- _OBJECTIVE_
Copy everything from the line containing "Open the Track Style None dropdown" down through the line containing "(x=412, y=376)", swapping "dropdown" for "menu" and keeping the rest unchanged. Omit the pictures from your answer.

- _STORED DATA_
******

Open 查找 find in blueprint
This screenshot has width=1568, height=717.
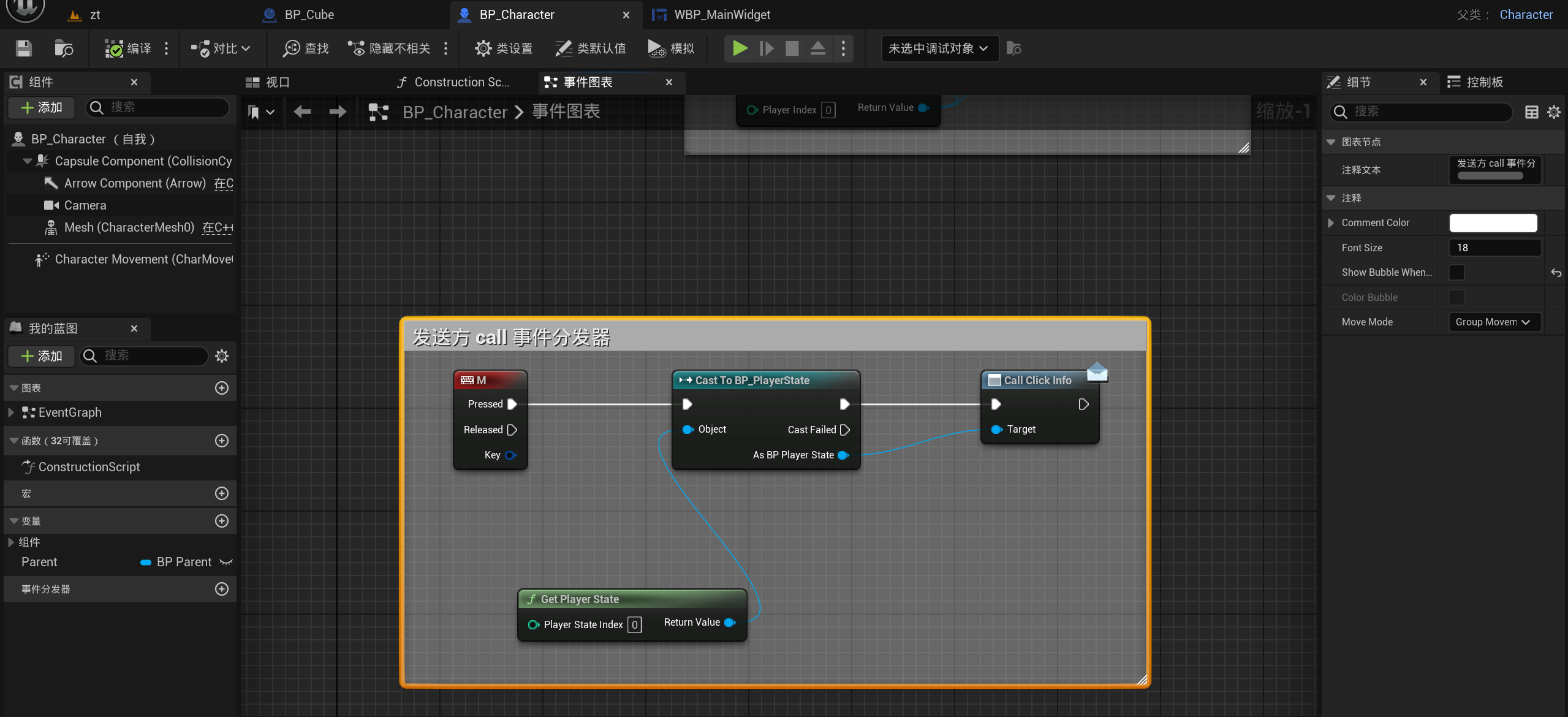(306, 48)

******

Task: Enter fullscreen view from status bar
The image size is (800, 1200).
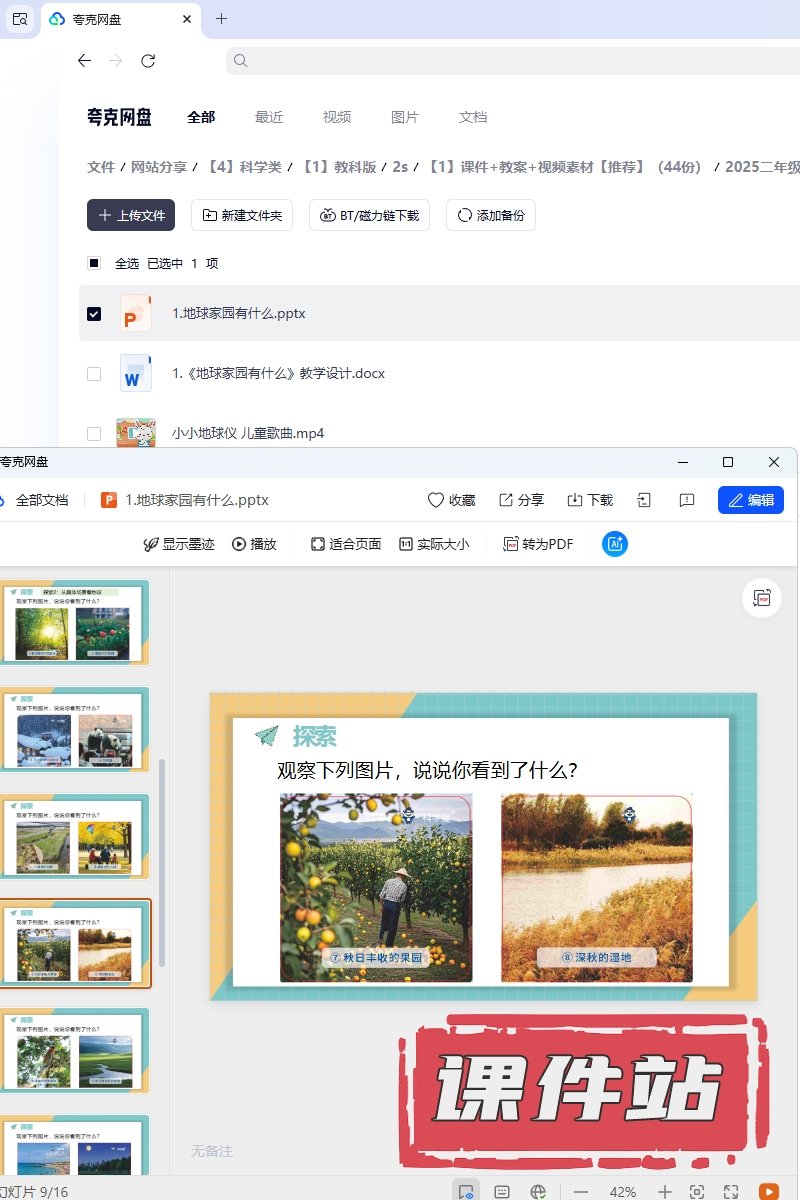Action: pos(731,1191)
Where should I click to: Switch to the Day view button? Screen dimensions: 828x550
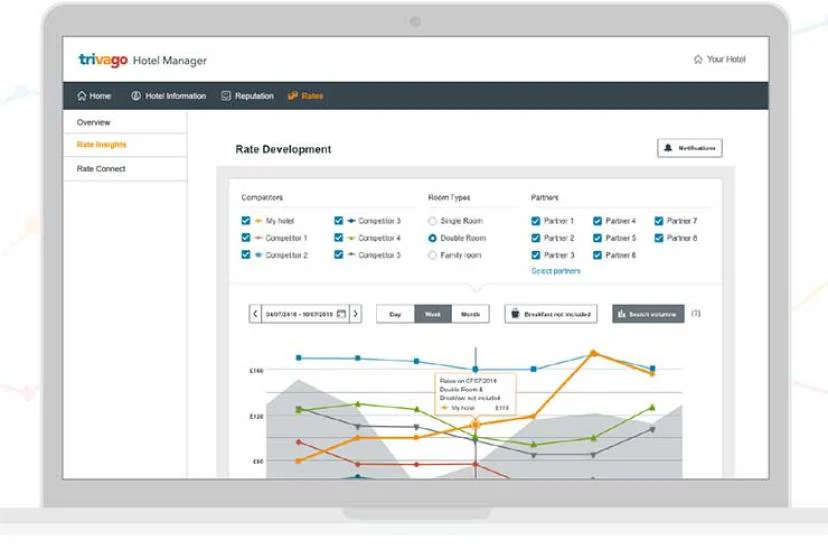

******

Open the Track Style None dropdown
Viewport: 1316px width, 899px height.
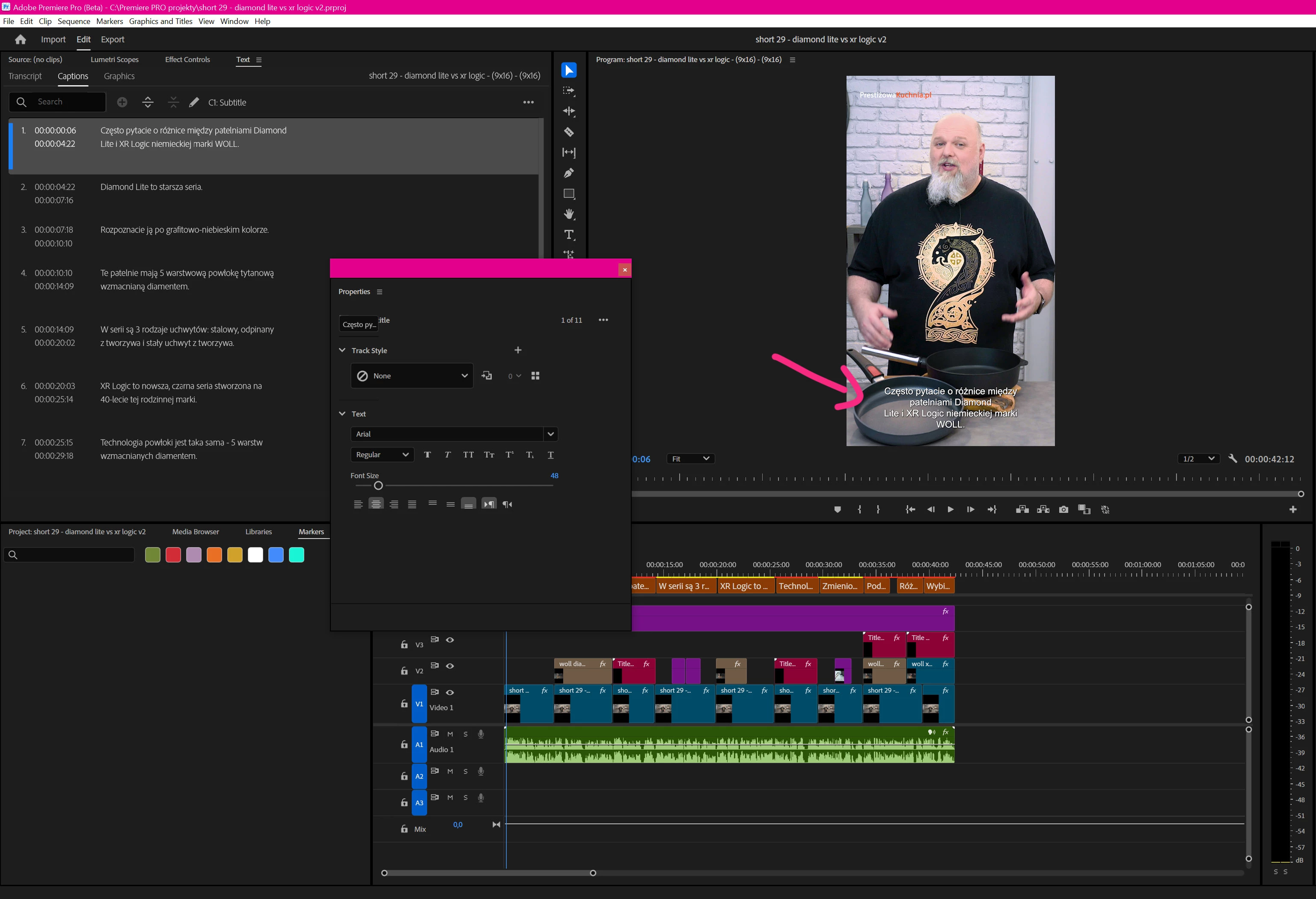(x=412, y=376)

******

- _THE RESULT_
Open the Track Style None menu
Viewport: 1316px width, 899px height.
(x=412, y=376)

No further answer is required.